Beirute, Líbano – A divulgação de um vídeo que mostra um soldado de Israel desferindo golpes contra uma estátua de Jesus Cristo, dentro do território libanês, reacendeu tensões religiosas e diplomáticas entre os dois países na última semana.
- Em resumo: A gravação viralizou e autoridades libanesas cobram responsabilização formal de Tel Aviv.
Como o flagrante ganhou o mundo
A filmagem, publicada inicialmente em aplicativos de troca de mensagens, exibe o militar usando um objeto metálico para danificar a estátua instalada em Marjayoun, cidade histórica do sul do Líbano. Em poucas horas, o conteúdo se espalhou por redes sociais e chegou a canais internacionais de TV.
De acordo com analistas ouvidos pela imprensa local, o ato pode ser enquadrado como crime de ódio religioso, tipificação que, no Brasil, representou 1,7% das 45 mil ocorrências violentas registradas em 2022, segundo o Atlas da Violência. Embora o dado seja brasileiro, especialistas ressaltam que a escalada de ataques a símbolos sagrados é fenômeno global.
“Uma imagem de um soldado israelense aparentemente golpeando uma estátua de Jesus Cristo com uma ferramenta metálica causou repúdio imediato nas comunidades cristãs do Líbano.” – Trecho do relatório que circula nas redes.

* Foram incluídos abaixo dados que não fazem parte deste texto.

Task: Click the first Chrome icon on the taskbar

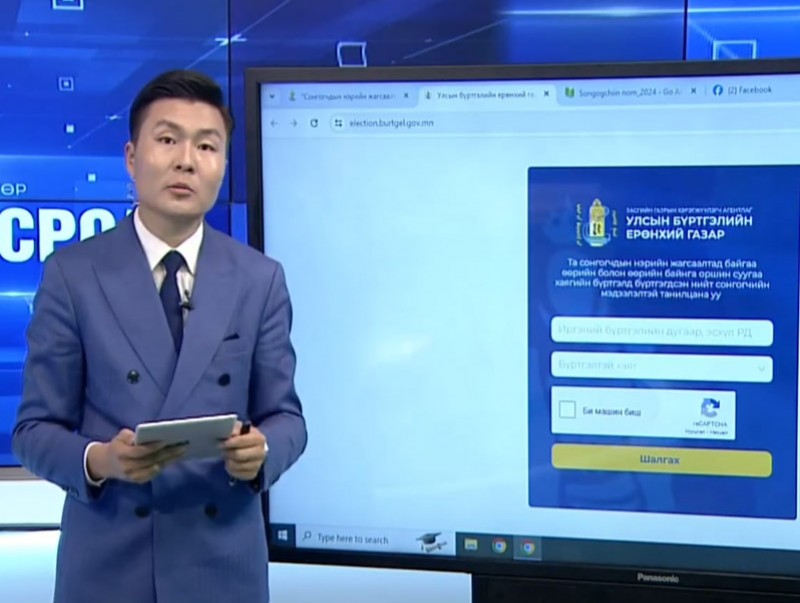Action: click(499, 546)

Reações oficiais e possível impacto diplomático
O governo libanês convocou representantes da Força Interina da ONU (Unifil) para exigir explicações e reforço da segurança em áreas onde coexistem igrejas cristãs e postos militares israelenses. Por sua vez, o Exército de Israel declarou “apuração interna” e evitou confirmar a identidade do soldado.
Embora incidentes fronteiriços entre Israel e Líbano sejam frequentes desde 2006, ataques a símbolos religiosos são menos comuns e costumam gerar repercussão internacional. A Convenção da Haia de 1954, que protege bens culturais em conflitos, prevê sanções a quem destruir patrimônio sacro.
Para a professora de Relações Internacionais da Universidade Saint Joseph, Rana El-Masri, “qualquer hostilidade a imagens de culto no Oriente Médio amplia ressentimentos históricos e dificulta diálogos de paz em andamento”.